Considerations for Communicating DDI Findings from Various Sources in US Prescription Information

Prescription drug labeling (PDL) is the primary mechanism through which FDA and drug manufacturers communicate essential, science-based prescribing information to health care providers (HCP). How well information regarding the safe and effective use of a drug is ultimately communicated to the prescribing HCP is a key element of a drug development program. The Office of Clinical Pharmacology (OCP) at the Center for Drug Evaluation and Research (CDER), FDA plays a critical role in developing prescribing information (labeling) for drug products. This includes active participation in CDER’s labeling initiative that is designed to increase the number of drugs with labeling that comply with the Physician Labeling Rule (PLR) content and format requirements, establish guidances and best labeling practices, and develop and evaluate approaches to enhance clarity, utility, and comprehension of PDL within their respective review areas.

Patients frequently use more than one medication at a time. Unanticipated, unrecognized, or mismanaged DDIs are major causes of preventable morbidity and mortality, and have occasionally caused the withdrawal of approved drugs from the market. FDA’s goal is to effectively convey information about clinically important known and predicted DDIs in PDL to the HCP to help address this problem. Prescription drug labeling should include a summary of essential DDI information that is needed for the safe and effective use of the drug by the HCP. This information can include data and results from prospective clinical DDI studies (e.g., stand-alone DDI studies, nested DDI studies), population pharmacokinetic analyses, modeling and simulations, postmarketing reports, or data extrapolated from other information.
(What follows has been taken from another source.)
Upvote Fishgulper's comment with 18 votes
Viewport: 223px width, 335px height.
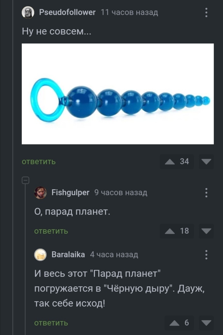[x=170, y=231]
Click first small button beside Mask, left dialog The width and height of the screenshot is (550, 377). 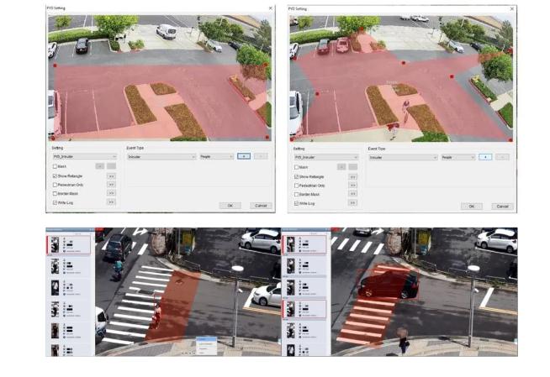(x=99, y=166)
The objectives of this presentation will be to 1) Provide an overview of key labeling principles based upon regulation and information from recently published guidances, 2) Explore different labeling formats (e.g., tables, figures, structured text) to further enhance the presentation of DDI-related information in labeling; and 3) Discuss strategies for presenting DDI information based upon population analysis, modeling and simulation, or in vitro studies in PDL.